Early versions of the contact-tracing platform rolled out to iOS and Android developers last week. The system uses Bluetooth signals to perform a “digital handshake” between smartphone owners; people can opt in and turn on notifications, and patients will be able to anonymously warn people of their positive diagnosis. Without GPS data, though, apps won’t be able to establish details like how outbreaks move or where the hotspots are.
As Reuters pointed out, some folks will simply circumvent the Apple-Google tool and “stick to their own approaches.” Software maker Twenty, developer of Utah’s Healthy Together contact tracing service with GPS and Bluetooth, said its application “operates effectively” without help from industry heavyweights.
Google and Apple aim to release the project later this year to some 2 billion phones around the world. The companies encourage health officials to build only one official app per country—in hopes of avoiding fragmentation and encouraging adoption. They will, however, support state and regional approaches, as well.

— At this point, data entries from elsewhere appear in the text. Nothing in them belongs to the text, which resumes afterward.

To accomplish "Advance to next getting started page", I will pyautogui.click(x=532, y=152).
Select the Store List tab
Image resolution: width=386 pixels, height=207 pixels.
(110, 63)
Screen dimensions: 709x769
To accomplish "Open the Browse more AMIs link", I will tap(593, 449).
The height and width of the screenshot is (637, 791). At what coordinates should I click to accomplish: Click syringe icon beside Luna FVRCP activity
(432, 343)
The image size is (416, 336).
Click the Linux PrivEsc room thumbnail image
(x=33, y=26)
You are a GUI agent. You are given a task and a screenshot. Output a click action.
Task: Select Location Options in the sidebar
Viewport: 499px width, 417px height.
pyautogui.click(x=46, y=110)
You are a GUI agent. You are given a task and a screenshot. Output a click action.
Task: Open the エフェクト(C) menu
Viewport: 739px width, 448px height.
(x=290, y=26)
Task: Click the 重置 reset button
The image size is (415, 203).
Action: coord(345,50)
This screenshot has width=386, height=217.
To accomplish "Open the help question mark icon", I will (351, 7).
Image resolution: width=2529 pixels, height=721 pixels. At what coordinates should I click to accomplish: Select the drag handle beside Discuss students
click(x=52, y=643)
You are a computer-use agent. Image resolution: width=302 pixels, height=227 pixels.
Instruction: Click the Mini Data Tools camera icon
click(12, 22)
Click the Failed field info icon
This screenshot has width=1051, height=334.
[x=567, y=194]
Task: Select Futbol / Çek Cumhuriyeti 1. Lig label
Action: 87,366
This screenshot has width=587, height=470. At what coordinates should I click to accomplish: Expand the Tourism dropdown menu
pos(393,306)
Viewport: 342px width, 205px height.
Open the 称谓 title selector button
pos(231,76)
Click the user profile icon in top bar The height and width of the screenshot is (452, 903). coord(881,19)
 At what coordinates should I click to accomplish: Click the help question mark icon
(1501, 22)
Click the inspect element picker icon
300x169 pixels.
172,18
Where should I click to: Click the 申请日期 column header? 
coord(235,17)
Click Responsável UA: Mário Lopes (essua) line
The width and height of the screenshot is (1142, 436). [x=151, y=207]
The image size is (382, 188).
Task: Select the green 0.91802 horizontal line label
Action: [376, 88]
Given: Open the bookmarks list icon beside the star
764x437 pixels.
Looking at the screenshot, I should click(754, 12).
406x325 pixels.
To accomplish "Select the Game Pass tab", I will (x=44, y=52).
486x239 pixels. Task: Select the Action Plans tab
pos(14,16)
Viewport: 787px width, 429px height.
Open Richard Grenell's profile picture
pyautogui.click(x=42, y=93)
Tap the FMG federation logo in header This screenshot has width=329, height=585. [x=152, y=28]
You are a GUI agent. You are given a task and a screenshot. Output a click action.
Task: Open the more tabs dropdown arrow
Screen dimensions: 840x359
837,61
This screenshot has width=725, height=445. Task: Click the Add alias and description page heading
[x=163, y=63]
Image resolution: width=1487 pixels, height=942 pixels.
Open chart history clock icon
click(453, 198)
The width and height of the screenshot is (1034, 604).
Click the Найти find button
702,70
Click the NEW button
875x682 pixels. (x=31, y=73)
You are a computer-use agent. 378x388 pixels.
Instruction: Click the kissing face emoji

The UK, meanwhile, will begin piloting its own COVID-19 tracking app this week on the Isle of Wight; NHS staff gained initial access to the platform, which will be available to the rest of the island’s 140,000 residents on Thursday. After rejecting the tracing technology developed by Apple and Google, Britain has adopted a centralized model, which stores incidences of contact on a user’s device as anonymous tokens; if someone tests positive, the app notifies those tokens it deems “at risk.”